# What you need to do
From the listing below, how many lines hold the word "Choose"? Write only the number.

# Record set
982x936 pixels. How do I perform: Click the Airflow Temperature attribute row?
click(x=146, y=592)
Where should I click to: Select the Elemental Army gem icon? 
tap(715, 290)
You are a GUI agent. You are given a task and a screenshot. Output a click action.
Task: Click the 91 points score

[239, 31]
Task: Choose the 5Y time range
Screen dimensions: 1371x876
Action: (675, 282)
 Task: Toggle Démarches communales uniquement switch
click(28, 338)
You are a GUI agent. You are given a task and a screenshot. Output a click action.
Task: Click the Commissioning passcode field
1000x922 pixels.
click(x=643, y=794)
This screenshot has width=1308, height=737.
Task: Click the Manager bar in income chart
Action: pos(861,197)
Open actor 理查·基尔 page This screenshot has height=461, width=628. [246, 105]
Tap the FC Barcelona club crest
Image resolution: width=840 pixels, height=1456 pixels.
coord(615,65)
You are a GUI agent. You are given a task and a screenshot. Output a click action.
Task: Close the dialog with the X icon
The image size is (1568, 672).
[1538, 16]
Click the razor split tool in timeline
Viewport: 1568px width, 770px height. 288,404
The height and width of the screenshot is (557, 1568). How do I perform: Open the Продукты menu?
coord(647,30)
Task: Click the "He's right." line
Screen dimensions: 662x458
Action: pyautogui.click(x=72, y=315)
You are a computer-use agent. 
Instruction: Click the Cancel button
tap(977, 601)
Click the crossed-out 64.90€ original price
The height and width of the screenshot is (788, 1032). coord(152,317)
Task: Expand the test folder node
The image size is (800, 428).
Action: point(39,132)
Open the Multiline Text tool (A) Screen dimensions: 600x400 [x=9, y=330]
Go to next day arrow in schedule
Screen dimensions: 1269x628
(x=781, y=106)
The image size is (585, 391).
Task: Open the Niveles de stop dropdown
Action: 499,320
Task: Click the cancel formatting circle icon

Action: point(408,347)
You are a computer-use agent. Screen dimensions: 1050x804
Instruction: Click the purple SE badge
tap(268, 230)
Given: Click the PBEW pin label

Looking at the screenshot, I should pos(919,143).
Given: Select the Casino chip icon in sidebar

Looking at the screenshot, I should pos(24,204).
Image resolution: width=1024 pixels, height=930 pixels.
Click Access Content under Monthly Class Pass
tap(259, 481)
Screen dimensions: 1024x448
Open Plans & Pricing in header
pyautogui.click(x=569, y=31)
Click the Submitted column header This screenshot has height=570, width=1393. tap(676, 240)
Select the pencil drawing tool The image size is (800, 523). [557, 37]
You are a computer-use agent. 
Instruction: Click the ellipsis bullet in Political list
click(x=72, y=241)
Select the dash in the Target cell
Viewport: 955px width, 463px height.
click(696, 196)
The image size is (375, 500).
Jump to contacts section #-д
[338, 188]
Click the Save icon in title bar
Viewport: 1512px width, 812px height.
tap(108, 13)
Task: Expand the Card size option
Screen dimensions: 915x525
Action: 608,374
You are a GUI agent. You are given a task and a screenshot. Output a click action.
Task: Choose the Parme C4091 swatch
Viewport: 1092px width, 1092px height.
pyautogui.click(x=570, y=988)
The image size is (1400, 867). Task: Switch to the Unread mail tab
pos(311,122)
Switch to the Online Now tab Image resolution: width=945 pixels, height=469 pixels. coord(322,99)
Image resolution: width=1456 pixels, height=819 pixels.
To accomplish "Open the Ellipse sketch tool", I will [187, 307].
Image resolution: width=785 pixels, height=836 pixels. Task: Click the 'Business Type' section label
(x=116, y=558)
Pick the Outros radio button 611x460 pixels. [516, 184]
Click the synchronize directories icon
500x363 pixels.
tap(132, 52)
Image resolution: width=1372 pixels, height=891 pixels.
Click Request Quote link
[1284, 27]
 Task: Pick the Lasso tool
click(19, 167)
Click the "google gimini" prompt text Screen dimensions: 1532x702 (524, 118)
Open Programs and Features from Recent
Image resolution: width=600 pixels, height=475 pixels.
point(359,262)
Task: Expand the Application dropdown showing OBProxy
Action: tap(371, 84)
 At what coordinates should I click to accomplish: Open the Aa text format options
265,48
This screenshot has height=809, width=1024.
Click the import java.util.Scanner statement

# Expected answer
2